> Excerpt to read
• • • • • • •

Skip to main content

Blending two colleges makes new major popular

February 4, 2002

The 4-year-old biology major, which blends the liberal arts with professional training, has become one of the most popular programs at UW–Madison.

More than 700 students have enrolled. The biology major is shared between the College of Letters and Science, and the College of Agricultural and Life Sciences.

“The colleges have different cultures,” explains Tom Sharkey, one of the new major’s co-chairs and a botanist in L&S. “The biology major has a flavor of both.”

And rather than forcing students to pick a specialty from the start — all CALS freshmen must declare majors before their first semester — students can major in the broad field of biology, where the focus is on understanding the principles pertaining to all biological sciences. “Compared to many majors in CALS that have their eyes set on meeting professional criteria,” says co-chair Steve Ingham, a food scientist in CALS, “the biology major is more flexible.”

The major is broad, but, as Sharkey explains, that’s the point: “The purpose of the biology major is specifically not to have a focus.” In fact, the only track offered within the major is in neurobiology, which currently does not exist as a major.

“Students who declare biology have interests in the fundamentals of biology,” Sharkey says. “They recognize that biological principles, such as those governing ecosystems, connect all of the biology disciplines.”

In essence, says senior biology major Kevin Engholdt, “the biology major incorporates all the biological sciences — evolution, ecology, limnology — into one.”

By being exposed to more than 30 biological sciences on campus, students become biologists first, explains Sharkey, and then may choose to specialize in plants or bacteria, for example, in graduate school.

But students may also specialize while still undergraduates. “We set requirements so that students can switch to another major in the biological sciences and not be behind,” says Sharkey. Unlike all L&S majors, which require students to take fewer than 60 credits in their declared field, the biology major requires 61 credits. These credits come from courses in biological sciences, physics, and general and organic chemistry. This breadth, which Sharkey calls the “hallmark” of the major, enables students to specialize at any time.

To help students navigate such breadth, the biology-major student services coordinator, Madhu Verma, assigns students to faculty advisers who can help students identify long-term goals, narrow their biological interests and connect with professors.

“Students are strongly encouraged to contact faculty to arrange independent studies and senior theses,” says Sharkey. While those with specific interests are matched accordingly, others can be assigned to a professor in any biological science. “I advise students who are interested in everything from ecology to molecular biology,” Sharkey says. Students also have access to peer advisers.

These options, admits Ingham, “give the major a little more of a liberal arts character.”

Yet many biology majors are professionally oriented. Surveys of 2001 biology major graduates show that about half of the respondents planned on attending a professional school (e.g., medical, optometry, chiropractic), and that about 20 percent would go on to graduate studies in fields as diverse as animal behavior, secondary science education and finance.

Blending the philosophies of L&S and CALS into the biology major, Sharkey says, “has been a positive but bumpy road.” But, he adds, “by having chairs come from the two colleges, we recognize the benefits of both and can make it work.”

• • • • • • •

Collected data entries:
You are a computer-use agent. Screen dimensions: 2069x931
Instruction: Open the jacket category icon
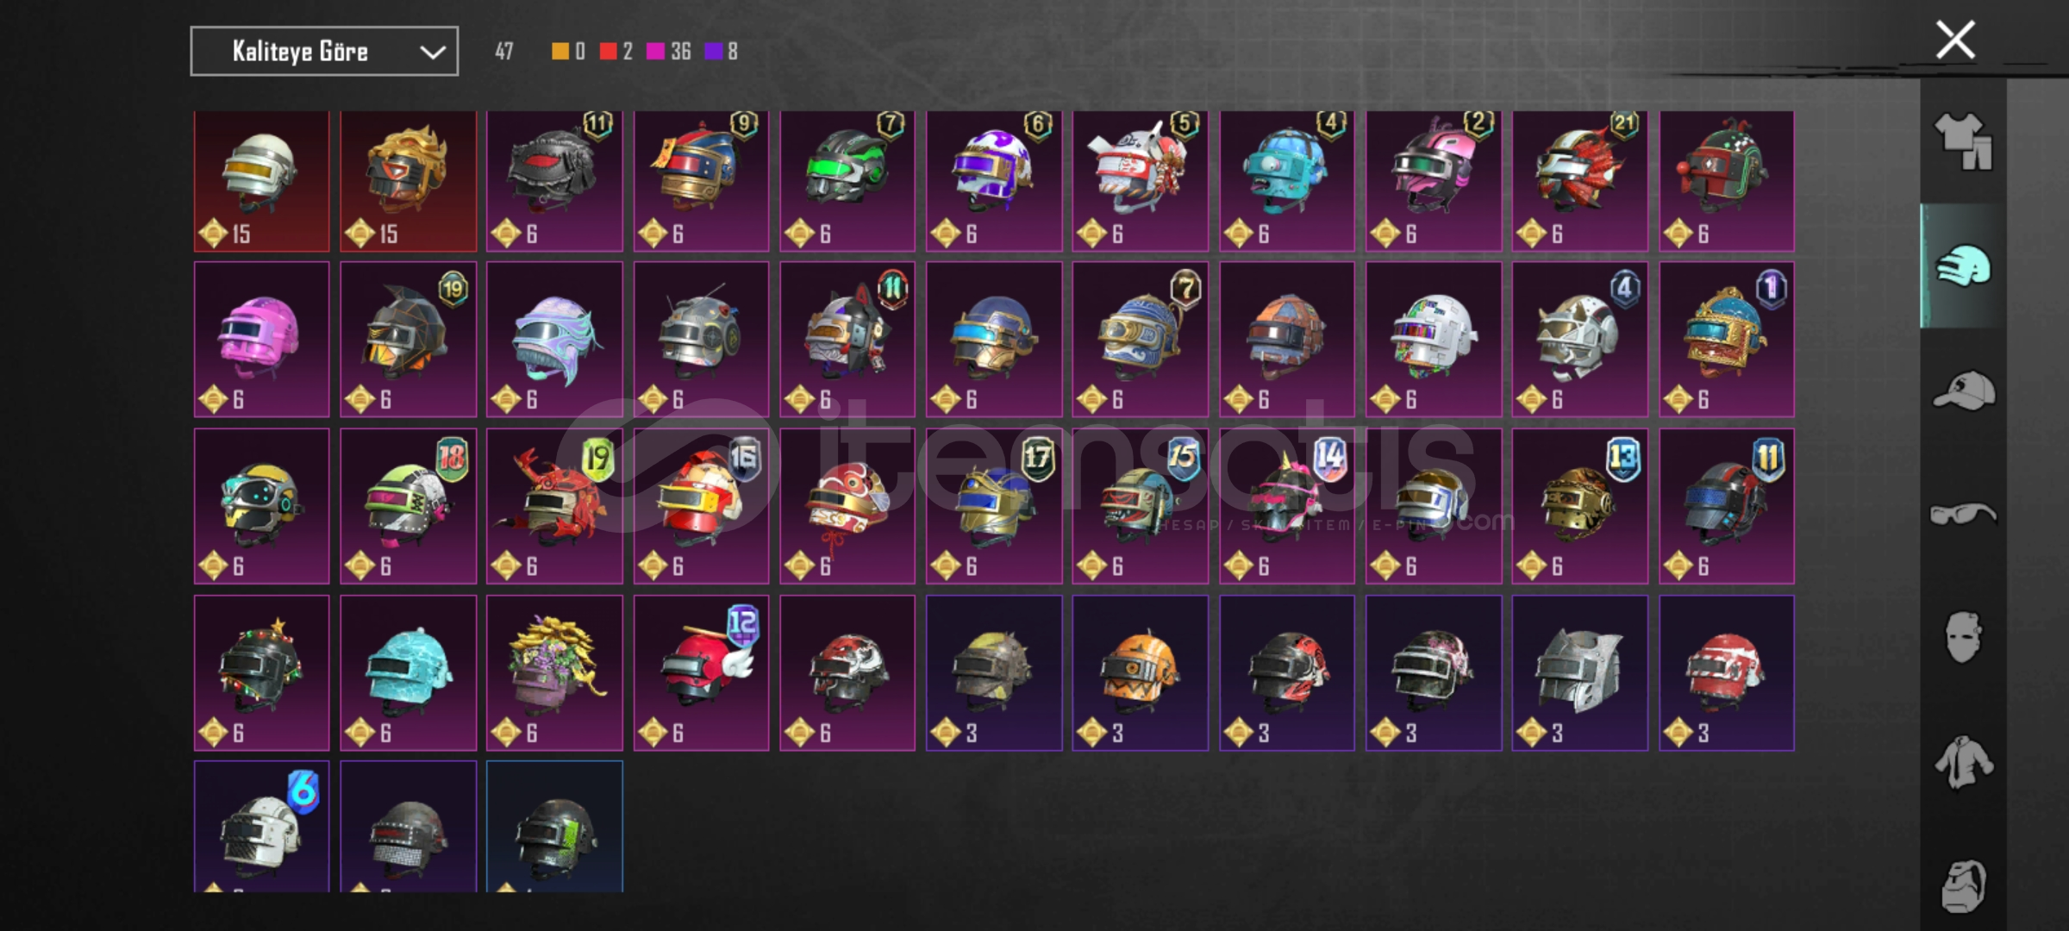[x=1963, y=762]
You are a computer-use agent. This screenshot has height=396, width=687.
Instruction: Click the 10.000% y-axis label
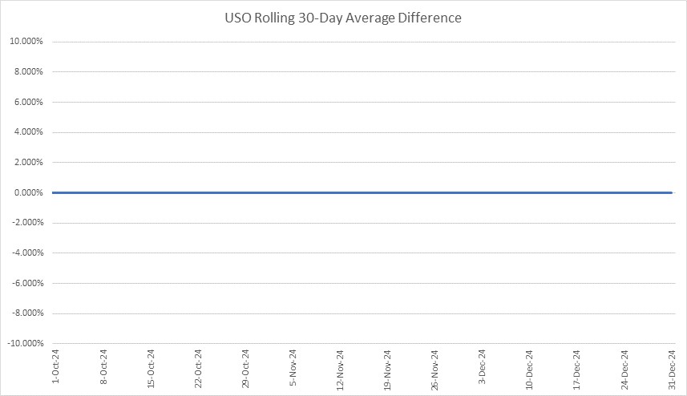click(x=26, y=42)
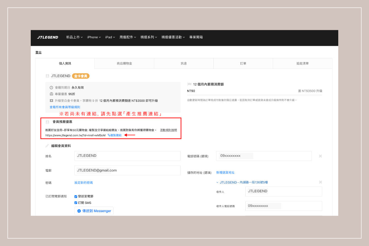Image resolution: width=369 pixels, height=246 pixels.
Task: Open the 精選優惠活動 dropdown
Action: click(173, 37)
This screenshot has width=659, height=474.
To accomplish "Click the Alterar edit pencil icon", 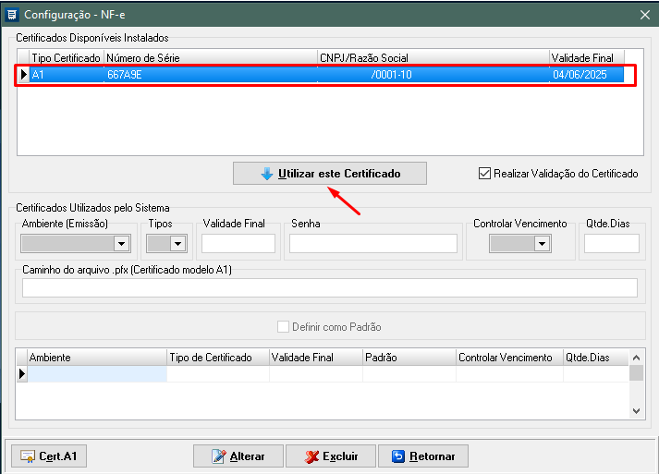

• • • • • • •

> What to do
1. Answer these questions about the article on the biology major:
(a) How many students have enrolled in the major?
(b) How many credits does the biology major require?
(c) Who assigns students to faculty advisers?
2. Update the article on the biology major by rewriting it from "More than 700" up to and including "and Life Sciences.", putting "divided" in place of "shared".
3. Summarize the article on the biology major in two sentences.

> Responses
1.
(a) More than 700 students.
(b) 61 credits.
(c) Madhu Verma, the biology-major student services coordinator.

2.
More than 700 students have enrolled. The biology major is divided between the College of Letters and Science, and the College of Agricultural and Life Sciences.

3. UW–Madison's biology major is shared between the College of Letters and Science and the College of Agricultural and Life Sciences, and it has become one of the campus's most popular programs, with more than 700 students enrolled. The major is deliberately broad, requiring 61 credits across the biological sciences, physics and chemistry so that students can specialize at any time, while faculty advisers help them narrow their interests.